As the US approached 100,000 deaths from COVID-19, the New York Times yesterday marked the grim milestone with a stark memorial on its front page — one-line obituaries for 1,000 victims.
“The 1,000 people here reflect just 1 percent of the toll. None were mere numbers,” the newspaper said in a short introduction on the front page, which was entirely covered in text.
As of Saturday evening, the US had recorded 97,048 deaths and 1.6 million cases of the virus, and will likely reach 100,000 fatalities in a matter of days.
Victims featured by the New York Times included “Joe Diffie, 62, Nashville, Grammy-winning country music star,” and “Lila A. Fenwick, 87, New York City, first black woman to graduate from Harvard Law School.”
Marc Lacey, the paper’s national editor, said: “I wanted something that people would look back on in 100 years to understand the toll of what we’re living through.”
The milestone of 100,000 deaths loomed as states across the US ease lockdown measures.
US President Donald Trump has pressed for a further reopening of the country as job losses mount and the economy slows from coronavirus shutdowns.

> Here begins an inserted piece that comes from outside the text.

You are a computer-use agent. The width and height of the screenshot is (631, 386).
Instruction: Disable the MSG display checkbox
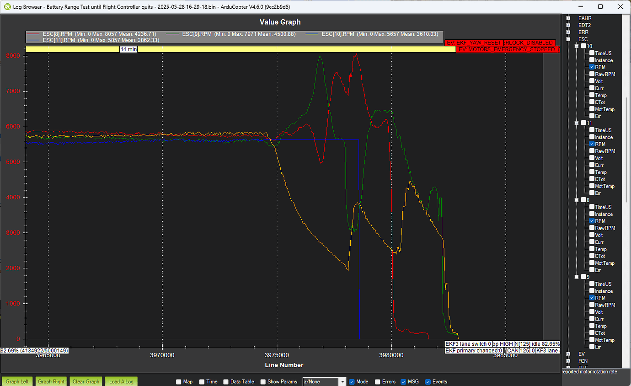(x=403, y=381)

“TRANSITION TO GREATNESS,” Trump tweeted on Saturday, his slogan for the reopening of the US.
However, online commentators noted the dissonance between the staggering death toll and Trump’s tweet.
Trump played golf at one of his courses on Saturday during the Memorial Day weekend as he urged states to relax their lockdowns.

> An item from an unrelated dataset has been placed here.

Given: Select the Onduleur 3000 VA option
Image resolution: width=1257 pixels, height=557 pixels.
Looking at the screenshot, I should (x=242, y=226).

In India, three large states have sought to delay the planned opening of their airports today as new cases of the novel coronavirus jumped by a record, complicating the federal government’s plan to resume flights after a two-month lockdown.
India yesterday registered 6,767 new cases of the disease, the country’s biggest 24-hour jump yet, taking the total to more than 131,000.
In Germany, which has drawn praise for its handling of the virus, seven people appear to have been infected at a restaurant in the northwest of the country. It would be the first such known case since restaurants started reopening two weeks ago.
France on Saturday allowed in-person services to resume after a legal challenge to a ban on gatherings in places of worship.
One of the world’s major pilgrimage sites reopened yesterday: the Church of the Holy Sepulcher in Jerusalem, built on the site where Christians believe Jesus was crucified, buried and resurrected.
Brazil and Mexico reported record numbers of infections and deaths almost daily last week, fueling criticism of their presidents for limited lockdowns.
Infections also rose and intensive care units were swamped in Peru, Chile and Ecuador.